The RestrictableLayer allows you to do this, by indicating which outputs should be kept, either by name if they exist, or by number.
[1]:
import os
import sys
sys.path.append(os.path.join(os.path.abspath(""), ".."))
import numpy as np
from torch import nn
from nnbma.networks import FullyConnected
As an example, we’re going to create a very simple network that we won’t be training. The aim is just to manipulate its outputs.
[2]:
n_inputs, n_outputs = 2, 20
layers_sizes = [n_inputs, 10, 10, n_outputs]
activation = nn.ReLU()
outputs_names = [f"output {k+1}" for k in range(n_outputs)]
net = FullyConnected(
layers_sizes,
activation,
outputs_names=outputs_names,
last_restrictable=True, # This parameter is True by default
)
By default, the network returns all the outputs:
[3]:
x = np.random.normal(0, 1, n_inputs).astype("float32")
y = net(x)
print("Number of outputs:", y.shape[0])
print(y)
Number of outputs: 20
[-0.01225665 -0.07435182 -0.27788568 -0.08382663 -0.19809842 -0.4424935
-0.33679342 -0.13146824 0.2730468 0.22283658 -0.26923177 -0.14347078
0.31273493 0.3232665 0.1697111 0.3869456 0.20897529 -0.15252575
-0.07885606 0.36726213]
We can select the outputs by their names:
[4]:
net.restrict_to_output_subset(["output 5", "output 10"])
y = net(x)
print("Number of outputs:", y.shape[0])
print(y)
Number of outputs: 2
[-0.19809842 0.22283658]
Alternatively (for instance if no outputs names has been provided), we can select them by their indices (starting at zero):
[5]:
net.restrict_to_output_subset([4, 9])
y = net(x)
print("Number of outputs:", y.shape[0])
print(y)
Number of outputs: 2
[-0.19809842 0.22283658]
Note that you cannot restrict the output when the current network mode is train:
[6]:
net.train()
try:
net.restrict_to_output_subset(["output 5", "output 12"])

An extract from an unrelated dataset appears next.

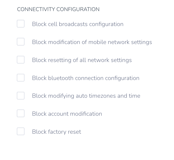Viewport: 174px width, 160px height.
Task: Click the 'Block modifying auto timezones and time' label
Action: (86, 96)
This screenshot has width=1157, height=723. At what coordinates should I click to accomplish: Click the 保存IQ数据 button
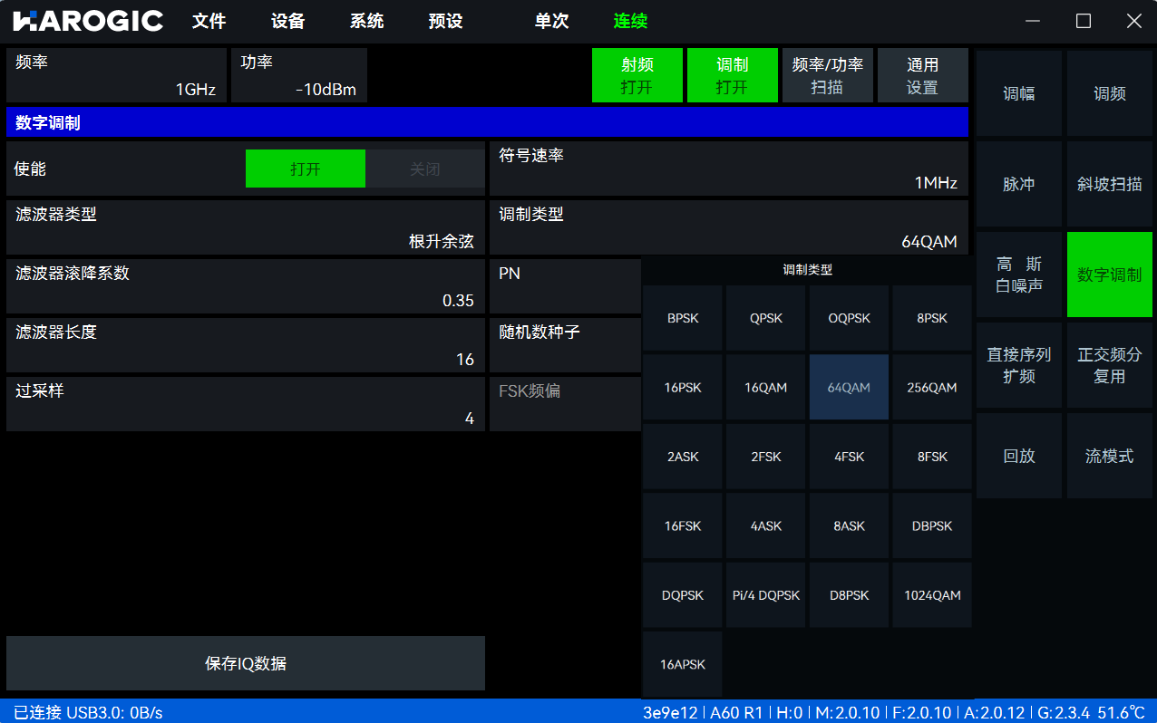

except PermissionError as e:
print(f"Error: {e}")
Error: You're not able to restrict the outputs when Module mode is train
Note: Any network inheriting from NeuralNetwork` has the`restrict_to_output_subset` method. In the general case, the implementation is just a selection of the chosen outputs.
If the output layer is an instance of RestrictableLayer, then this is handled more finely, as the matrix product performed by the linear layer is that of the sub-matrix of weights corresponding to the selected outputs only. If the number of selected outputs is much lower than the total number of outputs, this reduction in the size of the weight matrix will lead to a significant reduction in calculation time.